Recorded information Start Marker
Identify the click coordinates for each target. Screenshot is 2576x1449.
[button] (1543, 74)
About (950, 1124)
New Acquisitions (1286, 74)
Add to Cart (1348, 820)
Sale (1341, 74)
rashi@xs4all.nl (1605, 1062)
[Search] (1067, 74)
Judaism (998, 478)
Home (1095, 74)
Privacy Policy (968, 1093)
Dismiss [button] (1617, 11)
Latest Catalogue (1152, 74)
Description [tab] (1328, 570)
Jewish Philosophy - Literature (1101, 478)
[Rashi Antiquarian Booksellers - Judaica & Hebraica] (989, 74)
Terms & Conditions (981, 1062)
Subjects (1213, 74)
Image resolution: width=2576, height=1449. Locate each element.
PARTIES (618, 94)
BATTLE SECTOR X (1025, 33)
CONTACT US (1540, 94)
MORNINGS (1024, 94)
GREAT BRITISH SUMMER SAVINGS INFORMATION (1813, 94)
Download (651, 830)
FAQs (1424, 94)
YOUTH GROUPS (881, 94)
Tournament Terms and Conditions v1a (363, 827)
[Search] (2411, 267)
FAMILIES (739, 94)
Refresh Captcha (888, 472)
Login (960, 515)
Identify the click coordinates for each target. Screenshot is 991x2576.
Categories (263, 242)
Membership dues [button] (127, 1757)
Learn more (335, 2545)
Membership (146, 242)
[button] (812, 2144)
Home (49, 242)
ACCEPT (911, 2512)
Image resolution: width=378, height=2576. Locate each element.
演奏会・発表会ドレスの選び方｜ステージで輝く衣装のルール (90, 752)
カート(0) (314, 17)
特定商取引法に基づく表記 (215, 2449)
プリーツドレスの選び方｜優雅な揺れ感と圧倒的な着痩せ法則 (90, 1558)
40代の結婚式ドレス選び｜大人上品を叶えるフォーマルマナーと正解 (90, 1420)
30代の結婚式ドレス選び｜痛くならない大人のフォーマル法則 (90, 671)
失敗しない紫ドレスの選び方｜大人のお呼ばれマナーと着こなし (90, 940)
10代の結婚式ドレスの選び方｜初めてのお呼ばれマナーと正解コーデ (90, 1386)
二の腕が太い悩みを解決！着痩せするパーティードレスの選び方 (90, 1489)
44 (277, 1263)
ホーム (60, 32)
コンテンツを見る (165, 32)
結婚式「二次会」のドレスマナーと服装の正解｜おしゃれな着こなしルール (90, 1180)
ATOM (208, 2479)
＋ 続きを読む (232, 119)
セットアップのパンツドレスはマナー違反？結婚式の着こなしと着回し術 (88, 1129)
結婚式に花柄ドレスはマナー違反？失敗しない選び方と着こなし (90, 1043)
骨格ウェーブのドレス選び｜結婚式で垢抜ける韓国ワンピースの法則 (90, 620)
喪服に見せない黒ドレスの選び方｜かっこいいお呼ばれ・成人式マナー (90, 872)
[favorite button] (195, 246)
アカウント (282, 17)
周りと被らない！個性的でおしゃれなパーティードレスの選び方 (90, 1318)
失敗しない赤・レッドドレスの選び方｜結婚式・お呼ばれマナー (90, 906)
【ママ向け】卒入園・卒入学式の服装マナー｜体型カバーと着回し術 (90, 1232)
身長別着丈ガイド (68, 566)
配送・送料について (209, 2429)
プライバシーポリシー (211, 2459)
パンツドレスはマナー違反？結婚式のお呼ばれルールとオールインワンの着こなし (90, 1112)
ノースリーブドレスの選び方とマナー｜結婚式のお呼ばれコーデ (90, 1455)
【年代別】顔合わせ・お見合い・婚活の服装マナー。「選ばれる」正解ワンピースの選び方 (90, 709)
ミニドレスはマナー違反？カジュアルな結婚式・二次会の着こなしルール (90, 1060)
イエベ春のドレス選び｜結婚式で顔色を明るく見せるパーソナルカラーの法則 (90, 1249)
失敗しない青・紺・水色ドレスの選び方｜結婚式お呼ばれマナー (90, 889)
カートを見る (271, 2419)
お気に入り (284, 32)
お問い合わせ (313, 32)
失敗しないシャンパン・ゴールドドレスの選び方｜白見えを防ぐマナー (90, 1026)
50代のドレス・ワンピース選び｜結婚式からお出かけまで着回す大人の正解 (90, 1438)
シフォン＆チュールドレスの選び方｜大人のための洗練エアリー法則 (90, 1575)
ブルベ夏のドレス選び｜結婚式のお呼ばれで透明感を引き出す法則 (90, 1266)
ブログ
Recorded information End Marker
**Work order:** Copy each line in the data that holds the word "Image".

**Result:**
Image resolution: width=2576, height=1449. Locate each element.
Image resolution: width=378, height=2576. Locate each element.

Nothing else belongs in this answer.